Claudia Garde (born 1966 in Bremen) is a German film director and screenwriter. She has worked for the German TV-series Stubbe – Von Fall zu Fall, Doktor Martin, Flemming or the series Tatort.

Biography 
Claudia Garde, born in Bremen in 1966, after graduating from high school she first studied at acting schools in London and Paris. From 1992 to 1993 Garde worked in France as a theater actress at various theaters such as the Théâtre de l'épée de Bois, or the Compania del'Alma before she returned to Germany to study at the prestigious Film Academy Baden-Wuerttemberg the subjects of writing and directing.

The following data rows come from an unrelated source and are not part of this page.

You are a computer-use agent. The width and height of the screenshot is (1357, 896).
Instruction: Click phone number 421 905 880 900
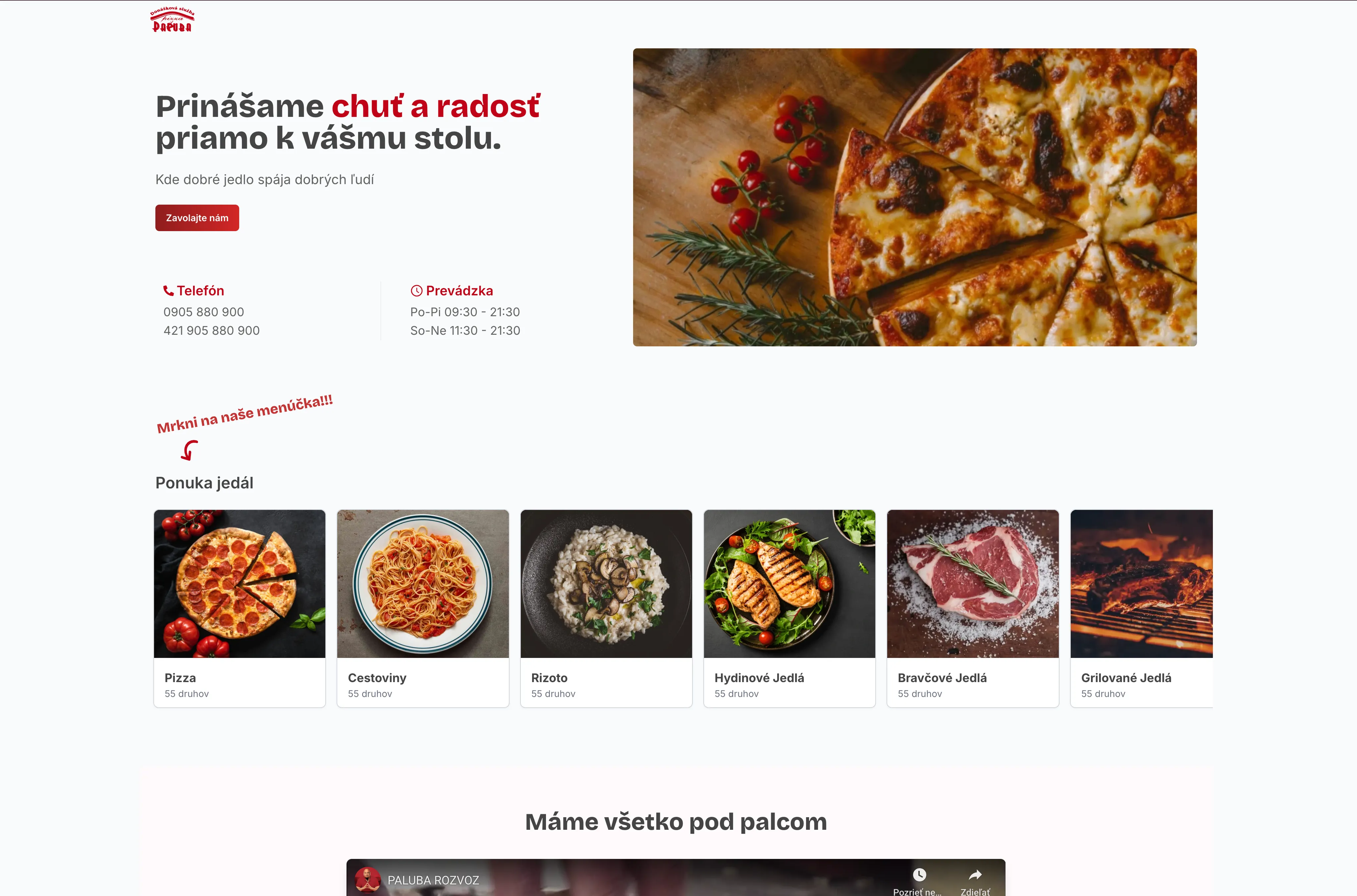pyautogui.click(x=211, y=330)
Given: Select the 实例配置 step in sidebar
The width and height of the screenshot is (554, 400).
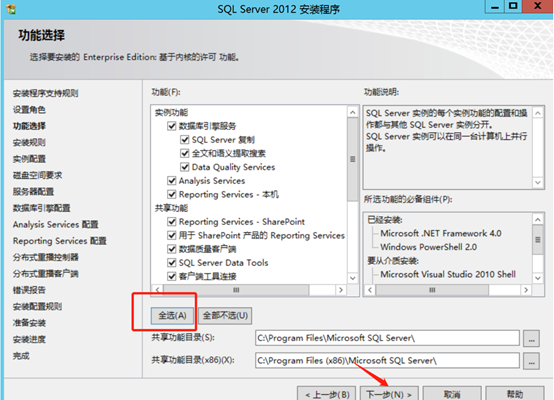Looking at the screenshot, I should (x=29, y=159).
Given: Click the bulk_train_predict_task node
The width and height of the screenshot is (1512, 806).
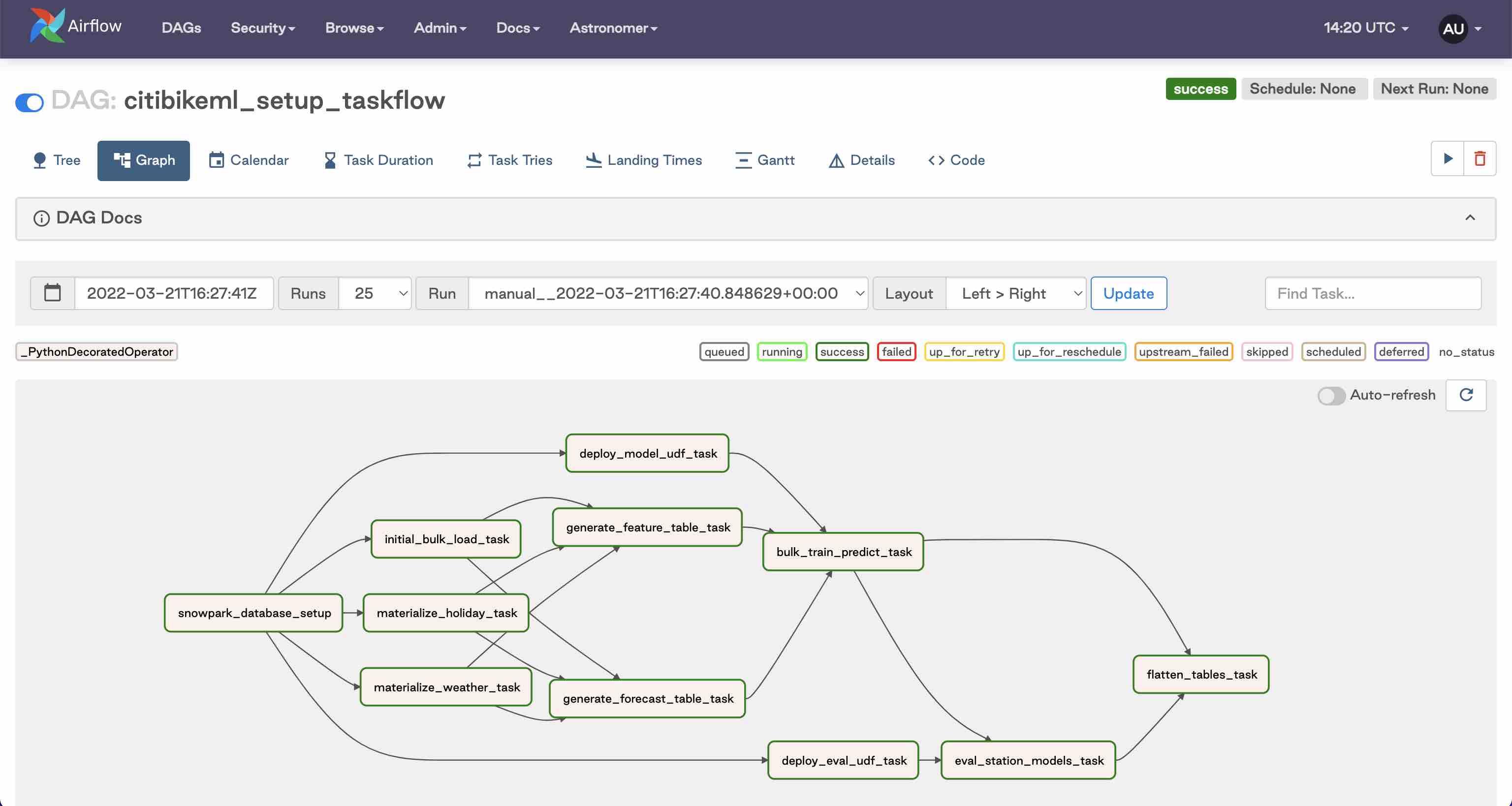Looking at the screenshot, I should click(843, 551).
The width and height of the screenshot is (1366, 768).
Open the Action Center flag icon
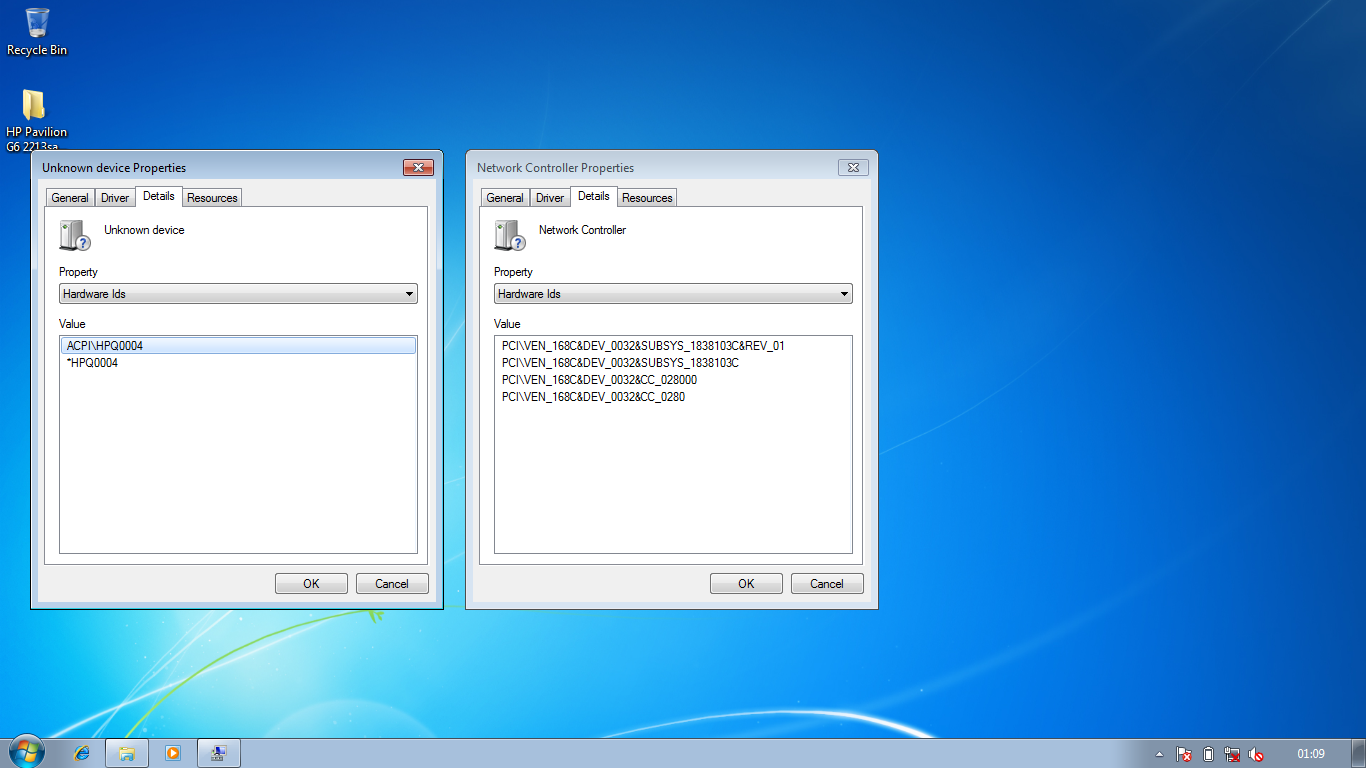coord(1184,754)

She acquired her diploma in directing in 1998 with the feature film Die Man Liebt ....

In the year 2000 she began her career as a director and screenwriter with several television films. and TV-series. So she worked alongside demanding series episodes such as Stubbe – Von Fall zu Fall, Doktor Martin or the series Flemming. For the TV-series Flemming she was nominated together with the screenwriter Gregor Edelmann for the Grimme-Preis in 2010. Beyond that she has directed some very popular episodes of the German Tatort series, where she has worked with actors like Axel Milberg, Klaus J. Behrendt or Simone Thomalla. The Tatort episode Kindstod was awarded the Golden Gong and received two German TV Awards.

For her TV movie Die Frau am Ende der Straße with Maren Eggert and Matthias Brandt in the leading roles, she received her first Grimme-Preis-nomination and won the VFF TV Movie Award in 2006.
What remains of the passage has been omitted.